Now, if the activations are 0, then during backpropagation, when we update the weights via the following weight update rule: $w_{j,k}^{i}=w_{j,k}^{i}-\eta \frac{\partial L}{\partial w_{j,k}^{i}}$ , the partial derivative $\frac{\partial L}{\partial w_{j,k}^{i}}$ evaluates to 0, and hence $w_{j,k}^{i}$ never changes and all the weights remain as 0 throughout the training process.
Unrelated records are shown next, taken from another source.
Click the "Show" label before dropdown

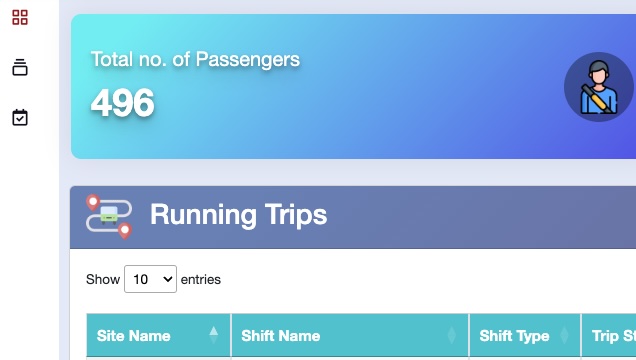(103, 279)
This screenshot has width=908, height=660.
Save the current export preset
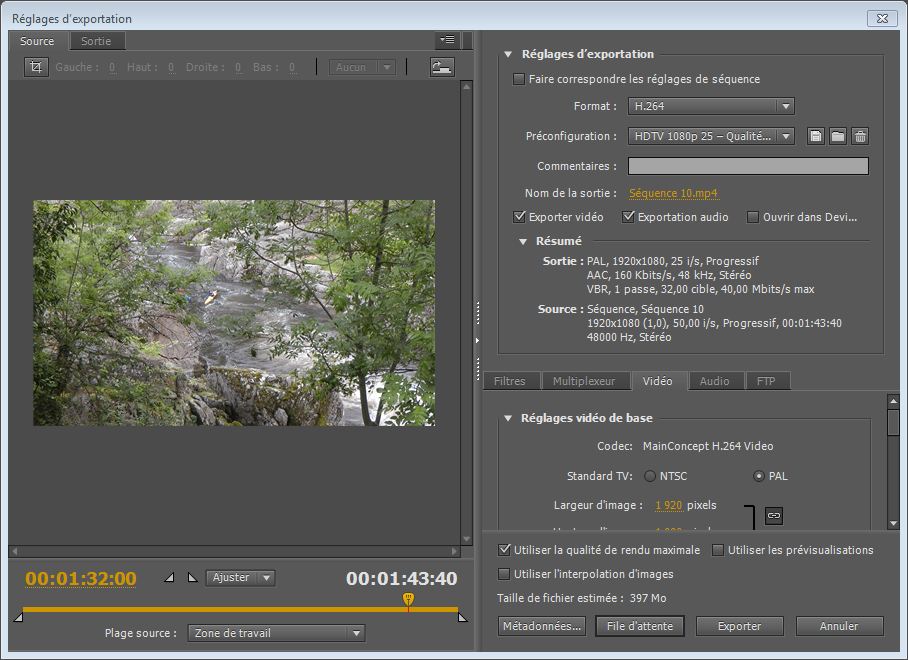[x=816, y=136]
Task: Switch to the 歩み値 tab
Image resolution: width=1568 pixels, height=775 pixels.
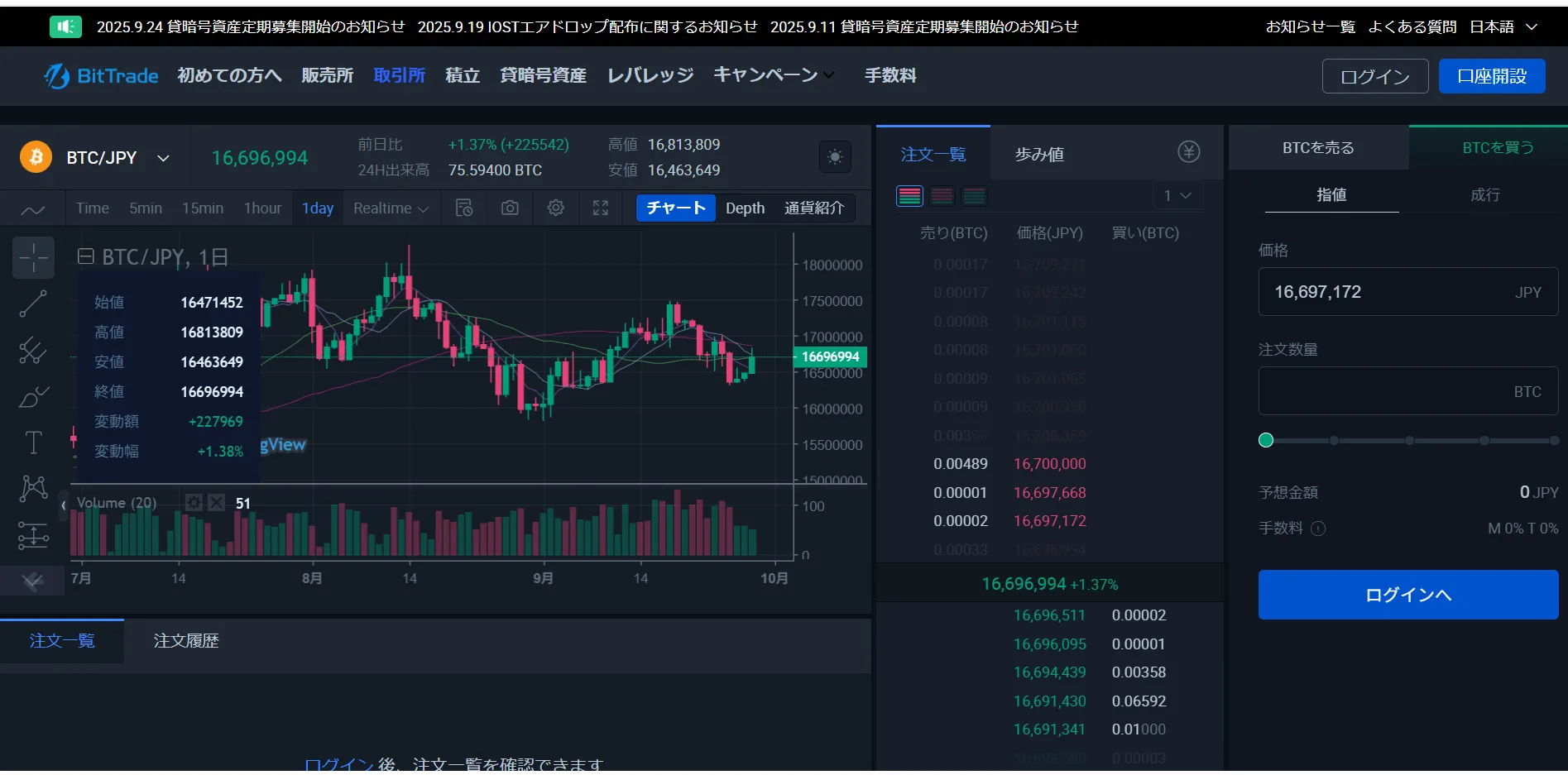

Thus, the model never learns anything.

Using the tanh activation function

When a tanh acivation function is used, the activation $a_{j,k}^{i}$ of a neuron is found by $a_{j,k}^{i}=\frac{ e^{z_{j,k}^{i}} - e^{-z_{j,k}^{i}} } {e^{z_{j,k}^{i}} + e^{-z_{j,k}^{i}}}$ , where $z_{j,k}^{i}$ is a linear combination of a neuron's weights and inputs, as shown above in the case of the ReLU activation function. Here again, $z_{j,k}^{i}=0$ . Thus, $a_{j,k}^{i}=\frac{e^0-e^0}{e^0+e^0}=\frac{0}{2}=0$ .

As was the case with ReLU, when the weights are updated during backpropagation, they never change and remain as 0.

Using the Sigmoid activation function

When a sigmoid activation function is used, the activation $a_{j,k}^{i}$ of a neuron is found by $a_{j,k}^{i}=\frac{1}{1+e^-z_{j,k}^{i}}$ , where $z_{j,k}^{i}$ is a linear combination of a neuron's weights and inputs, as shown above in the above 2 cases.

Here again, $z_{j,k}^{i}=0$ . Thus, $a_{j,k}^{i}=\frac{1}{1+e^0}=0.5$ .

Now, all the neurons in a given layer will have the same non-zero activation value (0.5 in this example). This means that $a_{1,1}^{1}=a_{1,2}^{1}$ .

To understand what happens when we update the weights during backpropagation, we first need to look at how $\frac{\partial L}{\partial w_{j,k}^{i}}$ is calculated using the chain rule.

$\frac{\partial L}{\partial w_{1,1}^{1}}=\frac{\partial L}{\partial y'}.\frac{\partial y'}{\partial a_{1,1}^{1}}.\frac{\partial a_{1,1}^{1}}{\partial z_{1,1}^{1}}.\frac{\partial z_{1,1}^{1}}{\partial w_{1,1}^{1}}=\frac{\partial L}{\partial y'}.\frac{\partial y'}{\partial a_{1,1}^{1}}.\frac{\partial a_{1,1}^{1}}{\partial z_{1,1}^{1}}.x_{1}$ (1)

$\frac{\partial L}{\partial w_{1,2}^{1}}=\frac{\partial L}{\partial y’}.\frac{\partial y’}{\partial a_{1,2}^{1}}.\frac{\partial a_{1,2}^{1}}{\partial z_{1,2}^{1}}.\frac{\partial z_{1,2}^{1}}{\partial w_{1,2}^{1}}=\frac{\partial L}{\partial y’}.\frac{\partial y’}{\partial a_{1,2}^{1}}.\frac{\partial a_{1,2}^{1}}{\partial z_{1,2}^{1}}.x_{1}$ (2)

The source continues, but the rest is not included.